━━━━━ Extract ━━━━━
Without a load on the secondary, the transformer is just an inductor and if you have components (such as L1 and R1) in series with the primary, the voltage developed on the primary will not be the full AC amount from your generator. It's a simple case of calculating the impedances and volt-drops. This is with the secondary unconnected remember.

The primary has inductance like any other coil but, for a transformer to more effective, it is desirable for the primary's self inductance to be high in power applications. If you looked at how much current flowed into the primary (secondary open circuit) you would find that the current was small compared to when driving a load on the secondary and it may have an inductance of several henries.

With 10 henries inductance, at 50Hz the impedance is 3142 ohms and from 230VAC would take a current of 73mA - that current through R1 (10 ohm) hardly drops any voltage.
━━━━━
■ Exercise requirements
Please write the transformer passage out again in full, word for word. The data has no connection to the transformer passage.
━━━━━ Data lines ━━━━━
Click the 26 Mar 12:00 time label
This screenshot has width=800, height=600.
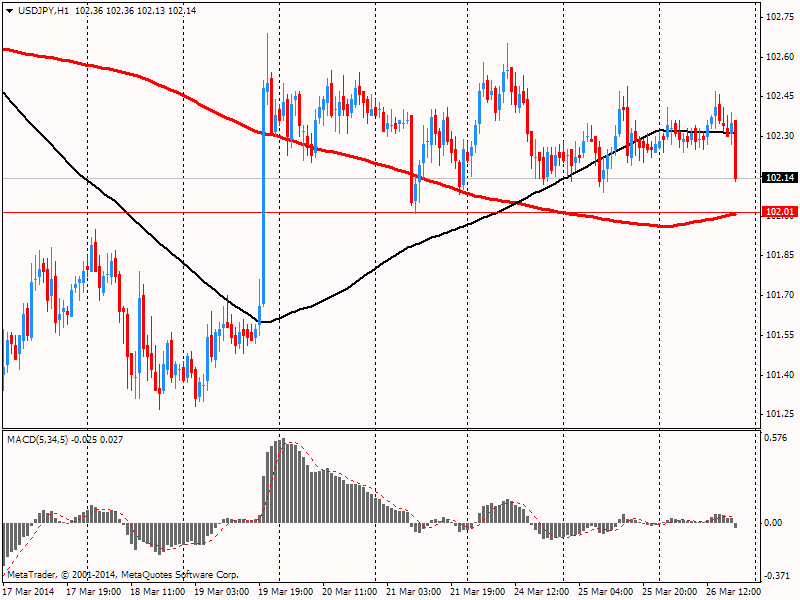pos(732,591)
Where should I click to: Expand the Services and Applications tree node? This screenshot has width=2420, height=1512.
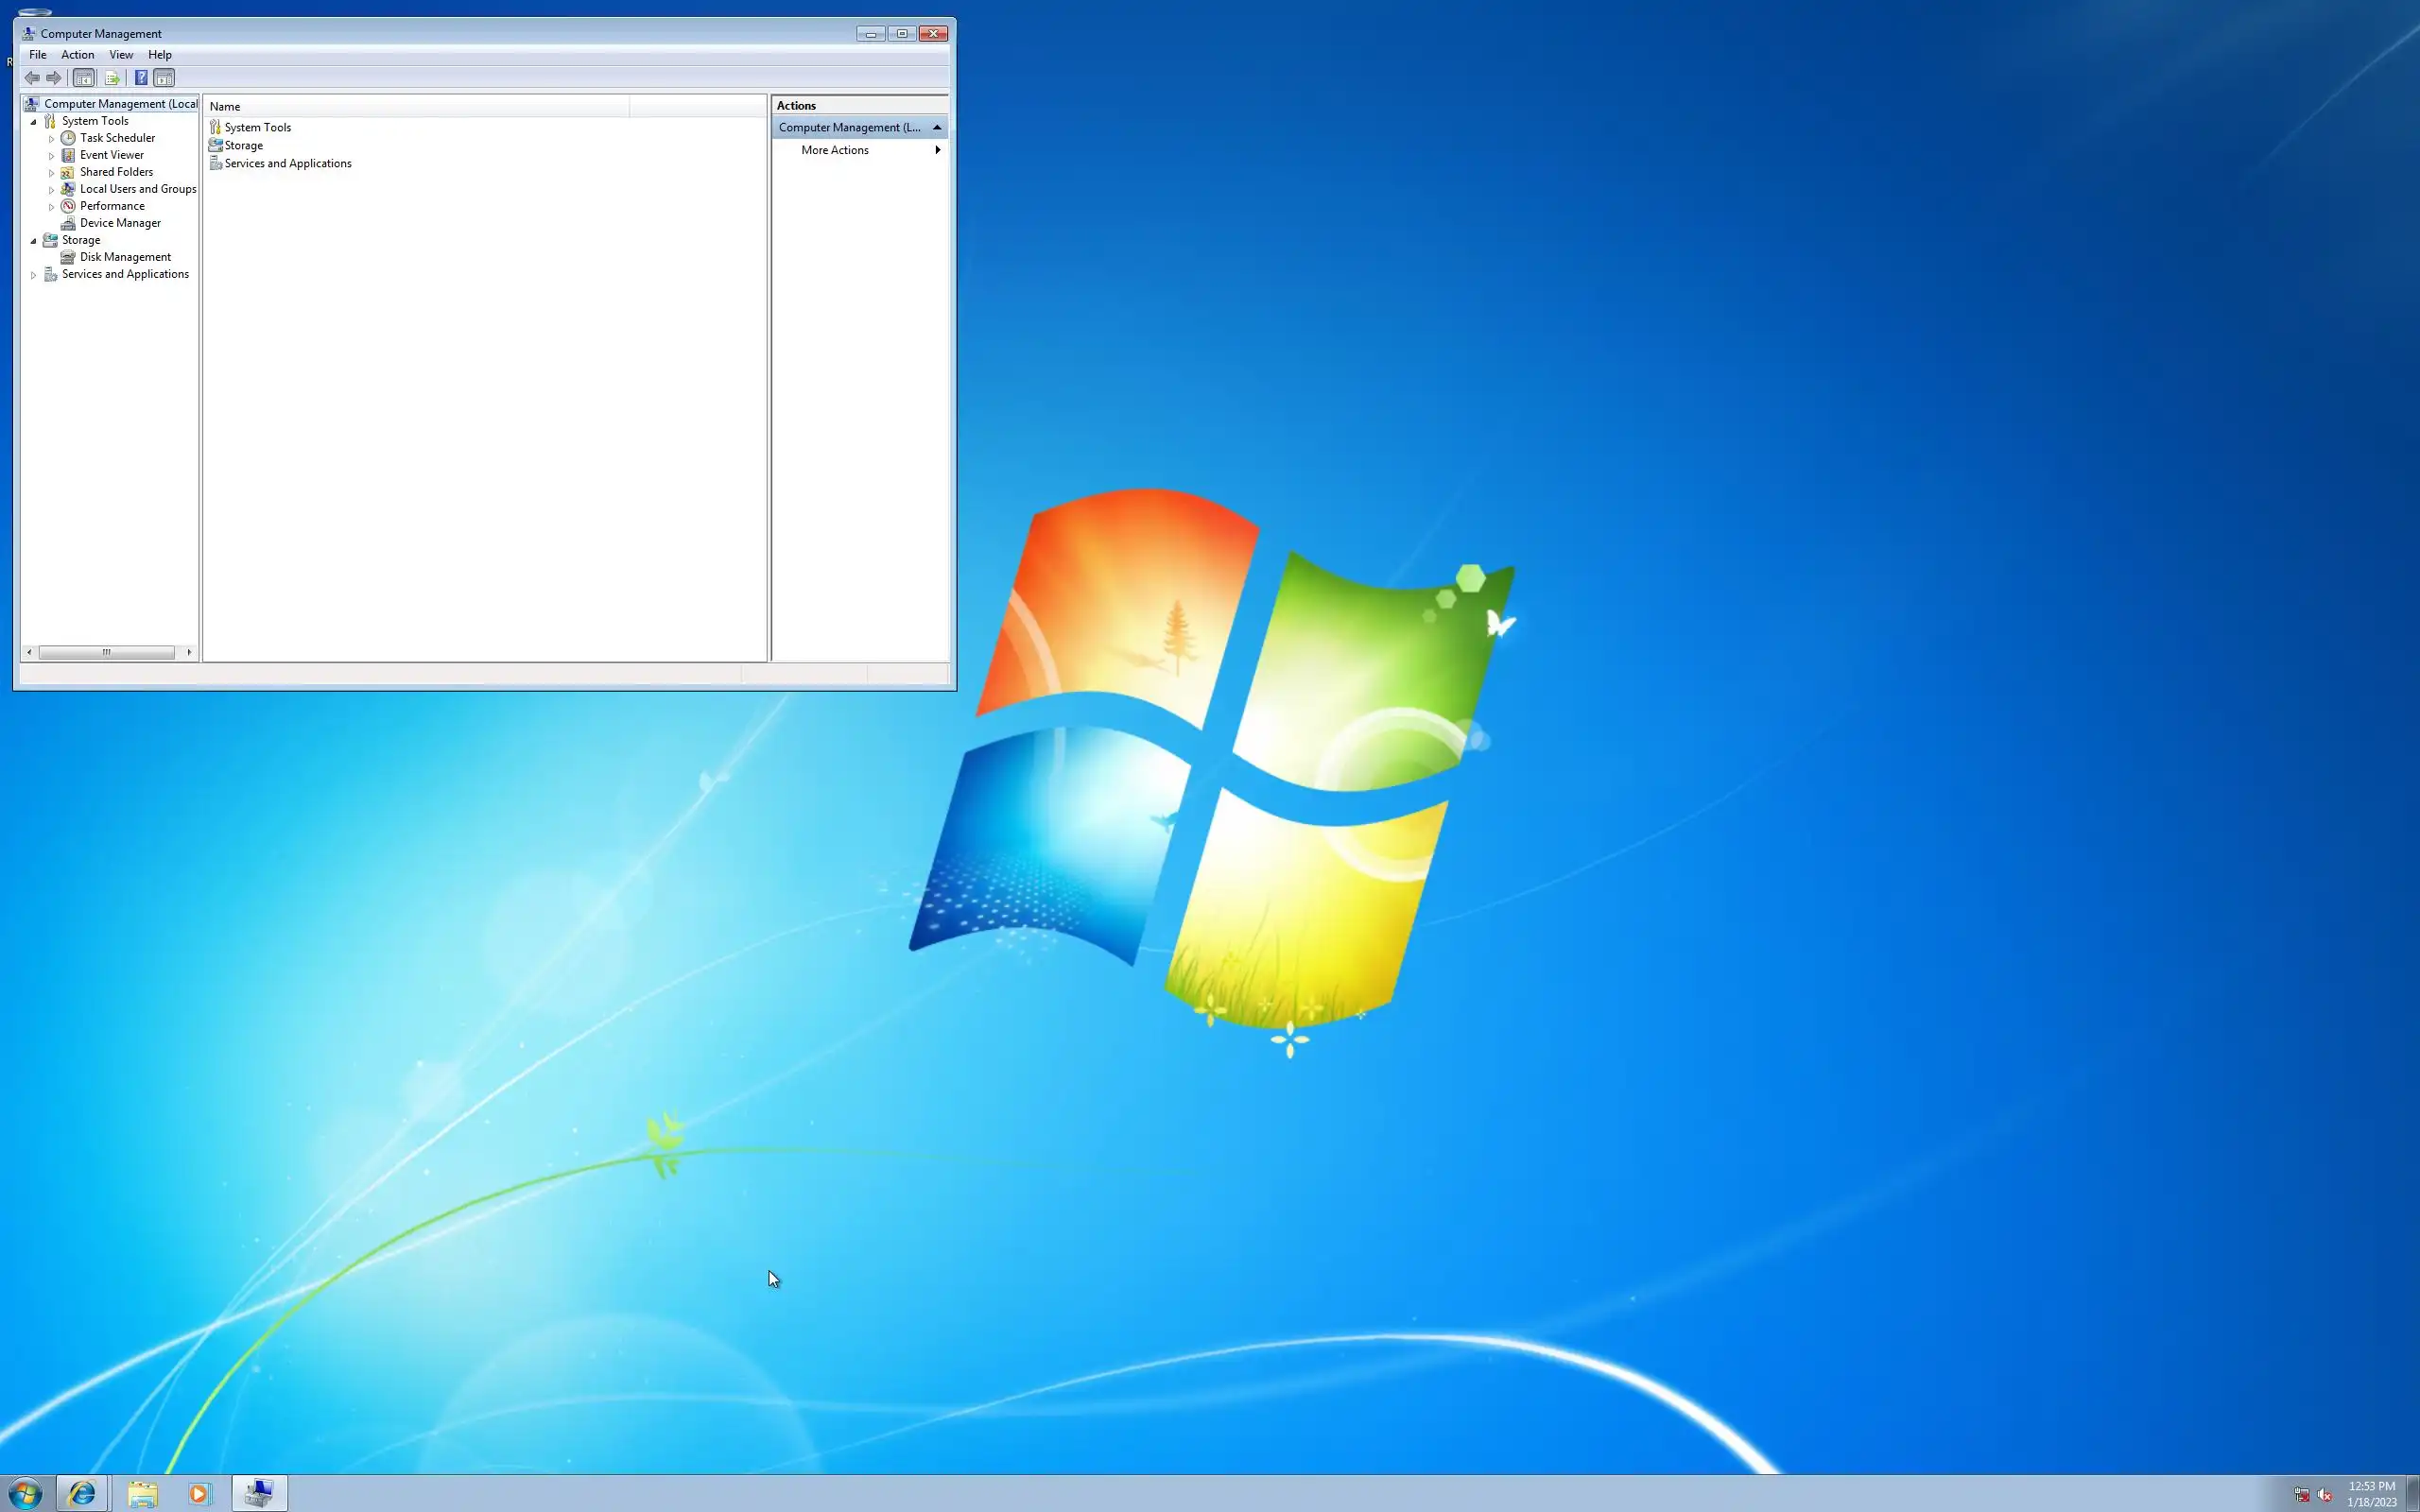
━━━━━
■ Written solution
Without a load on the secondary, the transformer is just an inductor and if you have components (such as L1 and R1) in series with the primary, the voltage developed on the primary will not be the full AC amount from your generator. It's a simple case of calculating the impedances and volt-drops. This is with the secondary unconnected remember.

The primary has inductance like any other coil but, for a transformer to more effective, it is desirable for the primary's self inductance to be high in power applications. If you looked at how much current flowed into the primary (secondary open circuit) you would find that the current was small compared to when driving a load on the secondary and it may have an inductance of several henries.

With 10 henries inductance, at 50Hz the impedance is 3142 ohms and from 230VAC would take a current of 73mA - that current through R1 (10 ohm) hardly drops any voltage.